Stored data:
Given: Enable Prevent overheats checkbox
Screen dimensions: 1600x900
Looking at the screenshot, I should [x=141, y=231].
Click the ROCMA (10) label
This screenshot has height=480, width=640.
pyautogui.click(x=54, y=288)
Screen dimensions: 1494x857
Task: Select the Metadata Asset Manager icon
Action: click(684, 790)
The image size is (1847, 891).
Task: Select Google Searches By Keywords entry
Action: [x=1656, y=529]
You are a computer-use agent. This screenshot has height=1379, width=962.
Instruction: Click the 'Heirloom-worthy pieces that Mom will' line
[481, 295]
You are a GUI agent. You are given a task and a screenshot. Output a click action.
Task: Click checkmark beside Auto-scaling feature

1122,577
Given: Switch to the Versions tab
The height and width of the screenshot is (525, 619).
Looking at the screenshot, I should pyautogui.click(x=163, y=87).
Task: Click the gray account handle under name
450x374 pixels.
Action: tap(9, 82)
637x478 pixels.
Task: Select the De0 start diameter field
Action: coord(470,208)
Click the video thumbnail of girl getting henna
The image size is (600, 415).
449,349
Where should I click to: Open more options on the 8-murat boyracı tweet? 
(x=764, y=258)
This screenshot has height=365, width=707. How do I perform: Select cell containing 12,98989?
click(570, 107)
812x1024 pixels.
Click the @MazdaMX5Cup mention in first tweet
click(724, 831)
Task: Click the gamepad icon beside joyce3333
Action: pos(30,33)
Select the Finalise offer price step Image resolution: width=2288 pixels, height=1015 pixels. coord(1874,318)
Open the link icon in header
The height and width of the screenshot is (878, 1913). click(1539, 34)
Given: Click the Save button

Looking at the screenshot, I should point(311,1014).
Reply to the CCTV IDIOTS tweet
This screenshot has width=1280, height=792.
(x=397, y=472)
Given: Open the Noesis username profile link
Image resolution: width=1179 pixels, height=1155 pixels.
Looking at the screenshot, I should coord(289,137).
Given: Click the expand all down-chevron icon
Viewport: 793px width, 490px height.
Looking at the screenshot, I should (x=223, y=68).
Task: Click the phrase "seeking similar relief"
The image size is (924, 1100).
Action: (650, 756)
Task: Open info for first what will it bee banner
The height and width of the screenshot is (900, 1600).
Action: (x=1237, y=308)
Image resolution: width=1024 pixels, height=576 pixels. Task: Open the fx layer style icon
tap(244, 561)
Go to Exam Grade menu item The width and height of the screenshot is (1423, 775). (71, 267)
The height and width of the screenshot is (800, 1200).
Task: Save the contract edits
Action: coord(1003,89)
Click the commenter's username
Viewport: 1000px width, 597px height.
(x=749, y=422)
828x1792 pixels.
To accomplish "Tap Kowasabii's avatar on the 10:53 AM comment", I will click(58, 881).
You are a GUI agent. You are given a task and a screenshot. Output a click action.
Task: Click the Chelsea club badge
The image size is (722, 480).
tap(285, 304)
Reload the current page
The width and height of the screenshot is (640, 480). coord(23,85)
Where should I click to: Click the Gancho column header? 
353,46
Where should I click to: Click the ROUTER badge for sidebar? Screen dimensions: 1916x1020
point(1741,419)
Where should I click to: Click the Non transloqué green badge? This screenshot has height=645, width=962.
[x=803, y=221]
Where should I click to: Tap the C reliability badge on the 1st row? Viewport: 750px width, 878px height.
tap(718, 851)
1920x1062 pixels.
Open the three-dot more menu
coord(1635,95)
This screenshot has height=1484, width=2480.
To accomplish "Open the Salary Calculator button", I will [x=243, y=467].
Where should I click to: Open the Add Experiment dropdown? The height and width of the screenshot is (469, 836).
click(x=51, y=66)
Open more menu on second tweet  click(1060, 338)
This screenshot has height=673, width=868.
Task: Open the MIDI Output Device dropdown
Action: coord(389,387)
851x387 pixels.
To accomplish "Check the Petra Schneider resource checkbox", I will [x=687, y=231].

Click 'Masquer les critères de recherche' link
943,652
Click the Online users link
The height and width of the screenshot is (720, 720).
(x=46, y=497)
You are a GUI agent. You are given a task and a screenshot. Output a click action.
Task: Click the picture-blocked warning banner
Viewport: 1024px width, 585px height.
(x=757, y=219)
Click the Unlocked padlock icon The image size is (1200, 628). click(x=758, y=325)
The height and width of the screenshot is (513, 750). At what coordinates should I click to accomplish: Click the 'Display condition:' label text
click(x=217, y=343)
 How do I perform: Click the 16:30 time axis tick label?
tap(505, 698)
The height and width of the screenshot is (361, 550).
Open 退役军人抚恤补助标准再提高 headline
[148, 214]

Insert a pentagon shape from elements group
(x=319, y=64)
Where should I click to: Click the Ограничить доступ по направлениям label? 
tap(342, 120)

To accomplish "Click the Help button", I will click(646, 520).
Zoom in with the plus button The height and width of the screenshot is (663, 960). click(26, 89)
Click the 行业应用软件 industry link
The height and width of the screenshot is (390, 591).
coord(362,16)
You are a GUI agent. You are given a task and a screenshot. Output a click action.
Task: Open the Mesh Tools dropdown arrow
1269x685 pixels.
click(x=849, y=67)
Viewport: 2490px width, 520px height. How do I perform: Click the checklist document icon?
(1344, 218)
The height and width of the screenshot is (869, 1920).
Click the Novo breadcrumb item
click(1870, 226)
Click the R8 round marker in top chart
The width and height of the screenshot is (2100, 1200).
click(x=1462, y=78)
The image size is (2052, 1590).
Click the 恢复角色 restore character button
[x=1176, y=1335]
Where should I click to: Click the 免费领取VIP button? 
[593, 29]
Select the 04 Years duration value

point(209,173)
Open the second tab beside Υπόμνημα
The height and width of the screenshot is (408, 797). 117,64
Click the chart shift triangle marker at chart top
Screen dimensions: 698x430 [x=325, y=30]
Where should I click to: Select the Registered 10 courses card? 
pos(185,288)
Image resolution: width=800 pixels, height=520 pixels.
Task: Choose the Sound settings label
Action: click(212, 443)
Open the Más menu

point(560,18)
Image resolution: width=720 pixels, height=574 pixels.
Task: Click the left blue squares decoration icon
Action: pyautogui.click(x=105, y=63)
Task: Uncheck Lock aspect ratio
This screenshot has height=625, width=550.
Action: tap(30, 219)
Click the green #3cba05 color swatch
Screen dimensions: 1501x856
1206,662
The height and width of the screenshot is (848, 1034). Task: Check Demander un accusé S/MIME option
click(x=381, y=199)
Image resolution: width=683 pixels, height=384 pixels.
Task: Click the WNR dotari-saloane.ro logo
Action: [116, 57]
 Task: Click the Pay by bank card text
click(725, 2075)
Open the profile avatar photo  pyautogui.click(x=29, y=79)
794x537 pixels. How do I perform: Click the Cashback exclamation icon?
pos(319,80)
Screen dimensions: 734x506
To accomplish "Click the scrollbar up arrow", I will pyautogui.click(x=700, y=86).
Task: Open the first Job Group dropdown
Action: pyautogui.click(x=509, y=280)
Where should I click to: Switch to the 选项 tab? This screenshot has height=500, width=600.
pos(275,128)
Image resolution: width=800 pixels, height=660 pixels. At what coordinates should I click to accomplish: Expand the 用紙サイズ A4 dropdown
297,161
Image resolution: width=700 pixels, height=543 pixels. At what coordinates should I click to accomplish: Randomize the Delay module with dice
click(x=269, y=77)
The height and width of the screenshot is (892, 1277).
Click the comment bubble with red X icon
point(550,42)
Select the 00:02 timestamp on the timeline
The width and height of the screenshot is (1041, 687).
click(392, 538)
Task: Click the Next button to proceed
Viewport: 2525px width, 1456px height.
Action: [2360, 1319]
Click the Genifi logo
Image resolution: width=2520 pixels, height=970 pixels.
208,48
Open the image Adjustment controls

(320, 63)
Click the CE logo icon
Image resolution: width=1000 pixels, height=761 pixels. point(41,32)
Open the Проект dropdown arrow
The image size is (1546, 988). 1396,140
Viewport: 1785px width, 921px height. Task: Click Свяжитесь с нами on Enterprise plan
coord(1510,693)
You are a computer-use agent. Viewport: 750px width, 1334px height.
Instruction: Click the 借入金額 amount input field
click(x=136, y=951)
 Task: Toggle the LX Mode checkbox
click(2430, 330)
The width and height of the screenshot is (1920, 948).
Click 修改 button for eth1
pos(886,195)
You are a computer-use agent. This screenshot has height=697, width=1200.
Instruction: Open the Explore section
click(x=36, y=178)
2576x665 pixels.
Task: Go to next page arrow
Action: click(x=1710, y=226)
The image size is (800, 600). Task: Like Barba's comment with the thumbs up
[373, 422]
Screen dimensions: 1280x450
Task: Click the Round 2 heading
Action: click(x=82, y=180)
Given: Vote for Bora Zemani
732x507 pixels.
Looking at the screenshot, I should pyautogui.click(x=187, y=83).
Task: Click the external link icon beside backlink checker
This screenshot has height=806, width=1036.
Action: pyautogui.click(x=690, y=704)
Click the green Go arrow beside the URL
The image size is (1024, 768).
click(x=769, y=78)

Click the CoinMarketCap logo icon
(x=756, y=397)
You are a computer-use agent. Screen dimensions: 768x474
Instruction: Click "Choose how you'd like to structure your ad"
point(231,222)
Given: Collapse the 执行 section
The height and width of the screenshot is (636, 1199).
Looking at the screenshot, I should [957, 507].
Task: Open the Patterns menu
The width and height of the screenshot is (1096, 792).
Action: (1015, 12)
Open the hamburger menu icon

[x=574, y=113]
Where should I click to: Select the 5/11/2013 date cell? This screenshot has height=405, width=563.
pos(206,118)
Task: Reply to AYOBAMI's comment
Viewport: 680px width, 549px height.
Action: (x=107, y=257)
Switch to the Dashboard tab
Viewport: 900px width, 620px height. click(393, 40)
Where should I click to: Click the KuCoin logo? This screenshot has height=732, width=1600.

#### Task statement
Going back to the entries above, set down exactly the lines that begin at the one with "The width and height of the screenshot is (2100, 1200)." and end at the one with "Task: Uncheck Lock aspect ratio", both included, and nothing else.

#### Answer for the task
The width and height of the screenshot is (2100, 1200).
click(x=1462, y=78)
The image size is (2052, 1590).
Click the 恢复角色 restore character button
[x=1176, y=1335]
Where should I click to: Click the 免费领取VIP button? 
[593, 29]
Select the 04 Years duration value

point(209,173)
Open the second tab beside Υπόμνημα
The height and width of the screenshot is (408, 797). 117,64
Click the chart shift triangle marker at chart top
Screen dimensions: 698x430 [x=325, y=30]
Where should I click to: Select the Registered 10 courses card? 
pos(185,288)
Image resolution: width=800 pixels, height=520 pixels.
Task: Choose the Sound settings label
Action: click(212, 443)
Open the Más menu

point(560,18)
Image resolution: width=720 pixels, height=574 pixels.
Task: Click the left blue squares decoration icon
Action: pyautogui.click(x=105, y=63)
Task: Uncheck Lock aspect ratio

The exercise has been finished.